*BRIEF:* Could you reproduce the listing below word for word, every line in its original order?

[Item-finding listing]
━━━━━━━━━━━━━━━━━━━━━━━━━━━━━━

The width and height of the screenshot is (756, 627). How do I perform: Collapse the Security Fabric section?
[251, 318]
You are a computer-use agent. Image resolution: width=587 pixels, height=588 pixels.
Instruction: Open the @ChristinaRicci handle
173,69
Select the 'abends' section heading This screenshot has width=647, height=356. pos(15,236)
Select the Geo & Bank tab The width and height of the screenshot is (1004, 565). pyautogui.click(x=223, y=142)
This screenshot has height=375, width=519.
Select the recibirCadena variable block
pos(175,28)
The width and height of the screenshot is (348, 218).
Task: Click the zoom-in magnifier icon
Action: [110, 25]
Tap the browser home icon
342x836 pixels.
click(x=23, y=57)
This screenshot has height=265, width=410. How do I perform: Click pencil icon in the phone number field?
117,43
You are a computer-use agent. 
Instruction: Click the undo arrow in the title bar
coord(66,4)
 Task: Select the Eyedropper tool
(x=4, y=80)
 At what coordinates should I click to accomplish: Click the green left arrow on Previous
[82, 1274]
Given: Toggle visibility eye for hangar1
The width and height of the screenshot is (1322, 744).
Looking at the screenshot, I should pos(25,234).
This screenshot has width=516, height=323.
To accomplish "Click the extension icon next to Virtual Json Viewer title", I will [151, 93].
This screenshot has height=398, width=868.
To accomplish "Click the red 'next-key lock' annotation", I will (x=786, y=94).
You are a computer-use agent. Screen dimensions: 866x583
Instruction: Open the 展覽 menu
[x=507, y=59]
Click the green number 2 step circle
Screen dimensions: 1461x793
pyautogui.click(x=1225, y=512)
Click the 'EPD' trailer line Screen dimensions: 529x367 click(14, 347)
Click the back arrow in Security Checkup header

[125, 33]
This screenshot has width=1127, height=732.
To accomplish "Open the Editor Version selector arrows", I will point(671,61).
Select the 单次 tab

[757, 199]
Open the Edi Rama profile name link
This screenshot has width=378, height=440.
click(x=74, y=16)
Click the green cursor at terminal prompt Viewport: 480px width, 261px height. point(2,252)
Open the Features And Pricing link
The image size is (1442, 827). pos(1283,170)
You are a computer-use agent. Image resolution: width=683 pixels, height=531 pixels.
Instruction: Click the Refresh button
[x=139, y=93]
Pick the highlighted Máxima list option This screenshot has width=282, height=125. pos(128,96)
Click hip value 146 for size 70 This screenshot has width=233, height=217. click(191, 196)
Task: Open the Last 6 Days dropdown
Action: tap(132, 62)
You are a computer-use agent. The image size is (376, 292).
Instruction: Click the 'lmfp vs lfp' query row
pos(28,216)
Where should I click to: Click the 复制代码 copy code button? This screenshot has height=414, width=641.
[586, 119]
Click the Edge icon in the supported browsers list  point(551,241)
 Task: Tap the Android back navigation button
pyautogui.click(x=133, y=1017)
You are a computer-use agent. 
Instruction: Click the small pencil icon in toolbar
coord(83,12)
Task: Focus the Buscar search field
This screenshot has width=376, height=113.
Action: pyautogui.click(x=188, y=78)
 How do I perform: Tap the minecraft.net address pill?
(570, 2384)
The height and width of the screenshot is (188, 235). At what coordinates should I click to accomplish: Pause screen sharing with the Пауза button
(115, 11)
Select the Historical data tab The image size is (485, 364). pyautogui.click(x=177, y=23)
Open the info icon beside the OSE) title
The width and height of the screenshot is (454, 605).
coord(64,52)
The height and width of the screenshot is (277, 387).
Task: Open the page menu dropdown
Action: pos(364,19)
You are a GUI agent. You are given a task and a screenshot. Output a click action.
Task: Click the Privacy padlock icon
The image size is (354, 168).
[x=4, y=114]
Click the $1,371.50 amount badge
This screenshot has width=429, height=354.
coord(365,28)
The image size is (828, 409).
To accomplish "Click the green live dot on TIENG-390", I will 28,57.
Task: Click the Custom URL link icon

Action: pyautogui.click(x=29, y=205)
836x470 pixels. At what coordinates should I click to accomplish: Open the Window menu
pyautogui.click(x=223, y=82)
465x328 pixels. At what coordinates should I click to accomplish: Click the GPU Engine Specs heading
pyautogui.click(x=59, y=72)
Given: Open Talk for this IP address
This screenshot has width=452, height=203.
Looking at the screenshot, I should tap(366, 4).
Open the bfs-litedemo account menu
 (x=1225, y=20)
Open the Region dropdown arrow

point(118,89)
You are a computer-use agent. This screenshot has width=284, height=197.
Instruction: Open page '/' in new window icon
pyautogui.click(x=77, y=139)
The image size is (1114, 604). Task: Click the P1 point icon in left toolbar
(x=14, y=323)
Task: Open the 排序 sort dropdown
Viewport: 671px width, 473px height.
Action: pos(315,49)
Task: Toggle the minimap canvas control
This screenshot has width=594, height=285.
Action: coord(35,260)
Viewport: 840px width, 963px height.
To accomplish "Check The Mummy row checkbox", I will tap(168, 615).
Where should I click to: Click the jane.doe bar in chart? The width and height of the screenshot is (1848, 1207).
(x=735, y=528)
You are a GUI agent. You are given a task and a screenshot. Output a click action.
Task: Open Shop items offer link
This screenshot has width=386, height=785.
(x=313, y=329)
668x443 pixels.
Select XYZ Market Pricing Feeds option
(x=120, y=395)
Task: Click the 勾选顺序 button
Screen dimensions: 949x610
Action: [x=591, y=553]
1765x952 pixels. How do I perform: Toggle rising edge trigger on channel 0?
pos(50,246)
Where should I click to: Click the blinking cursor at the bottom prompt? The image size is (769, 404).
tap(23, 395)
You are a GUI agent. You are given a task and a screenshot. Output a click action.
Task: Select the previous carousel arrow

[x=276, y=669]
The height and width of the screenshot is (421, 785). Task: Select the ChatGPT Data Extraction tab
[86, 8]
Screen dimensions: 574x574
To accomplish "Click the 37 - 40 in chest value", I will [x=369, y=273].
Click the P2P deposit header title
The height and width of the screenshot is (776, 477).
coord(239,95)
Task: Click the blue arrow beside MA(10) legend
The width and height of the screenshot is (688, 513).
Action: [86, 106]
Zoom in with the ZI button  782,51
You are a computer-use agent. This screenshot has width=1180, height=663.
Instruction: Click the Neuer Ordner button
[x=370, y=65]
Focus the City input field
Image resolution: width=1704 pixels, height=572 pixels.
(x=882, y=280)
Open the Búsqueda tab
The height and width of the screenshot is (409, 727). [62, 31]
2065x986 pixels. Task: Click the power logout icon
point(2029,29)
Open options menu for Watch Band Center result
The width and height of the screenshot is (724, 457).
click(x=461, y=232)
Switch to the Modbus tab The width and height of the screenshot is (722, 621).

━━━━━━━━━━━━━━━━━━━━━━━━━━━━━━

*PROBLEM SOLUTION:*
The width and height of the screenshot is (756, 627). How do I perform: Collapse the Security Fabric section?
[251, 318]
You are a computer-use agent. Image resolution: width=587 pixels, height=588 pixels.
Instruction: Open the @ChristinaRicci handle
173,69
Select the 'abends' section heading This screenshot has width=647, height=356. pos(15,236)
Select the Geo & Bank tab The width and height of the screenshot is (1004, 565). pyautogui.click(x=223, y=142)
This screenshot has height=375, width=519.
Select the recibirCadena variable block
pos(175,28)
The width and height of the screenshot is (348, 218).
Task: Click the zoom-in magnifier icon
Action: [110, 25]
Tap the browser home icon
342x836 pixels.
click(x=23, y=57)
This screenshot has height=265, width=410. How do I perform: Click pencil icon in the phone number field?
117,43
You are a computer-use agent. 
Instruction: Click the undo arrow in the title bar
coord(66,4)
 Task: Select the Eyedropper tool
(x=4, y=80)
 At what coordinates should I click to accomplish: Click the green left arrow on Previous
[82, 1274]
Given: Toggle visibility eye for hangar1
The width and height of the screenshot is (1322, 744).
Looking at the screenshot, I should pos(25,234).
This screenshot has width=516, height=323.
To accomplish "Click the extension icon next to Virtual Json Viewer title", I will [151, 93].
This screenshot has height=398, width=868.
To accomplish "Click the red 'next-key lock' annotation", I will (x=786, y=94).
You are a computer-use agent. Screen dimensions: 866x583
Instruction: Open the 展覽 menu
[x=507, y=59]
Click the green number 2 step circle
Screen dimensions: 1461x793
pyautogui.click(x=1225, y=512)
Click the 'EPD' trailer line Screen dimensions: 529x367 click(14, 347)
Click the back arrow in Security Checkup header

[125, 33]
This screenshot has width=1127, height=732.
To accomplish "Open the Editor Version selector arrows", I will point(671,61).
Select the 单次 tab

[757, 199]
Open the Edi Rama profile name link
This screenshot has width=378, height=440.
click(x=74, y=16)
Click the green cursor at terminal prompt Viewport: 480px width, 261px height. point(2,252)
Open the Features And Pricing link
The image size is (1442, 827). pos(1283,170)
You are a computer-use agent. Image resolution: width=683 pixels, height=531 pixels.
Instruction: Click the Refresh button
[x=139, y=93]
Pick the highlighted Máxima list option This screenshot has width=282, height=125. pos(128,96)
Click hip value 146 for size 70 This screenshot has width=233, height=217. click(191, 196)
Task: Open the Last 6 Days dropdown
Action: tap(132, 62)
You are a computer-use agent. The image size is (376, 292).
Instruction: Click the 'lmfp vs lfp' query row
pos(28,216)
Where should I click to: Click the 复制代码 copy code button? This screenshot has height=414, width=641.
[586, 119]
Click the Edge icon in the supported browsers list  point(551,241)
 Task: Tap the Android back navigation button
pyautogui.click(x=133, y=1017)
You are a computer-use agent. 
Instruction: Click the small pencil icon in toolbar
coord(83,12)
Task: Focus the Buscar search field
This screenshot has width=376, height=113.
Action: pyautogui.click(x=188, y=78)
 How do I perform: Tap the minecraft.net address pill?
(570, 2384)
The height and width of the screenshot is (188, 235). At what coordinates should I click to accomplish: Pause screen sharing with the Пауза button
(115, 11)
Select the Historical data tab The image size is (485, 364). pyautogui.click(x=177, y=23)
Open the info icon beside the OSE) title
The width and height of the screenshot is (454, 605).
coord(64,52)
The height and width of the screenshot is (277, 387).
Task: Open the page menu dropdown
Action: pos(364,19)
You are a GUI agent. You are given a task and a screenshot. Output a click action.
Task: Click the Privacy padlock icon
The image size is (354, 168).
[x=4, y=114]
Click the $1,371.50 amount badge
This screenshot has width=429, height=354.
coord(365,28)
The image size is (828, 409).
To accomplish "Click the green live dot on TIENG-390", I will 28,57.
Task: Click the Custom URL link icon

Action: pyautogui.click(x=29, y=205)
836x470 pixels. At what coordinates should I click to accomplish: Open the Window menu
pyautogui.click(x=223, y=82)
465x328 pixels. At what coordinates should I click to accomplish: Click the GPU Engine Specs heading
pyautogui.click(x=59, y=72)
Given: Open Talk for this IP address
This screenshot has width=452, height=203.
Looking at the screenshot, I should tap(366, 4).
Open the bfs-litedemo account menu
 (x=1225, y=20)
Open the Region dropdown arrow

point(118,89)
You are a computer-use agent. This screenshot has width=284, height=197.
Instruction: Open page '/' in new window icon
pyautogui.click(x=77, y=139)
The image size is (1114, 604). Task: Click the P1 point icon in left toolbar
(x=14, y=323)
Task: Open the 排序 sort dropdown
Viewport: 671px width, 473px height.
Action: pos(315,49)
Task: Toggle the minimap canvas control
This screenshot has width=594, height=285.
Action: coord(35,260)
Viewport: 840px width, 963px height.
To accomplish "Check The Mummy row checkbox", I will tap(168, 615).
Where should I click to: Click the jane.doe bar in chart? The width and height of the screenshot is (1848, 1207).
(x=735, y=528)
You are a GUI agent. You are given a task and a screenshot. Output a click action.
Task: Open Shop items offer link
This screenshot has width=386, height=785.
(x=313, y=329)
668x443 pixels.
Select XYZ Market Pricing Feeds option
(x=120, y=395)
Task: Click the 勾选顺序 button
Screen dimensions: 949x610
Action: [x=591, y=553]
1765x952 pixels. How do I perform: Toggle rising edge trigger on channel 0?
pos(50,246)
Where should I click to: Click the blinking cursor at the bottom prompt? The image size is (769, 404).
tap(23, 395)
You are a GUI agent. You are given a task and a screenshot. Output a click action.
Task: Select the previous carousel arrow

[x=276, y=669]
The height and width of the screenshot is (421, 785). Task: Select the ChatGPT Data Extraction tab
[86, 8]
Screen dimensions: 574x574
To accomplish "Click the 37 - 40 in chest value", I will [x=369, y=273].
Click the P2P deposit header title
The height and width of the screenshot is (776, 477).
coord(239,95)
Task: Click the blue arrow beside MA(10) legend
The width and height of the screenshot is (688, 513).
Action: [86, 106]
Zoom in with the ZI button  782,51
You are a computer-use agent. This screenshot has width=1180, height=663.
Instruction: Click the Neuer Ordner button
[x=370, y=65]
Focus the City input field
Image resolution: width=1704 pixels, height=572 pixels.
(x=882, y=280)
Open the Búsqueda tab
The height and width of the screenshot is (409, 727). [62, 31]
2065x986 pixels. Task: Click the power logout icon
point(2029,29)
Open options menu for Watch Band Center result
The width and height of the screenshot is (724, 457).
click(x=461, y=232)
Switch to the Modbus tab The width and height of the screenshot is (722, 621).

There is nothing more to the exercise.